La Procura di Roma ha recentemente avviato un’indagine sulla laurea della ministra del Lavoro, Marina Elvira Calderone. Al momento, non sono emerse alcune ipotesi di reato. Attualmente l’inchiesta seguirà una procedura standard, nota come “modello 45”, in cui verranno esaminati i fatti senza che ci sia ancora un’accusa formale. A suscitare i dubbi un professore, che chiedeva ai magistrati di approfondire il caso.
Si indaga su presunte irregolarità nel percorso universitario della ministra Calderone. Secondo quanto riportato da alcune fonti giornalistiche, ci sarebbero dubbi sulla regolarità degli esami sostenuti. Dalle prime indagini risulterebbe che molti di questi siano stati sostenuti nello stesso giorno o addirittura di domenica, quando l’ateneo non era operativo. Inoltre, le iscrizioni sarebbero costate insolitamente poco e le lauree sarebbero state conseguite in un periodo in cui il marito della ministra sedeva nel consiglio di amministrazione dell’università.
Non coinciderebbero nemmeno le tempistiche di iscrizione a due corsi di laurea sostenuti, entrambi con il massimo dei voti.
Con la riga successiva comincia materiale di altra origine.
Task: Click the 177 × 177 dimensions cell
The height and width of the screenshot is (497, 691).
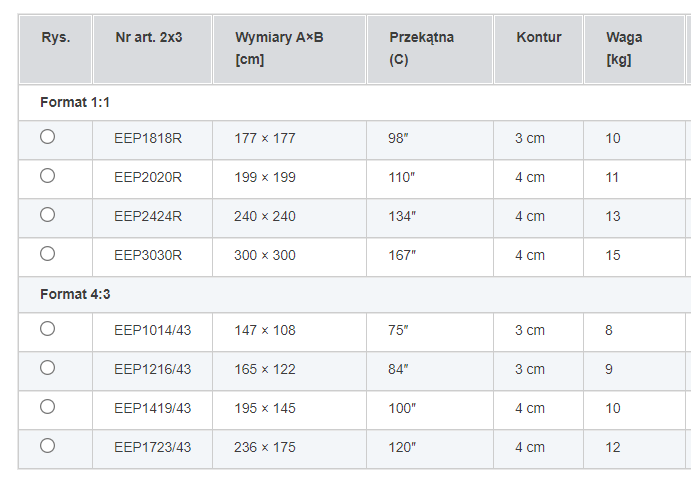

Le indagini sarebbe iniziate, quando durante la scorsa settimana, un docente universitario di diritto pubblico comparato di Brescia, Saverio Regasto, avrebbe presentato un esposto alla Procura di Roma chiedendo di approfondire. Ora spetta agli inquirenti capire se si possa trattare di ipotesi di reato oppure no e verificare che entrambi i titoli di studio siano validi.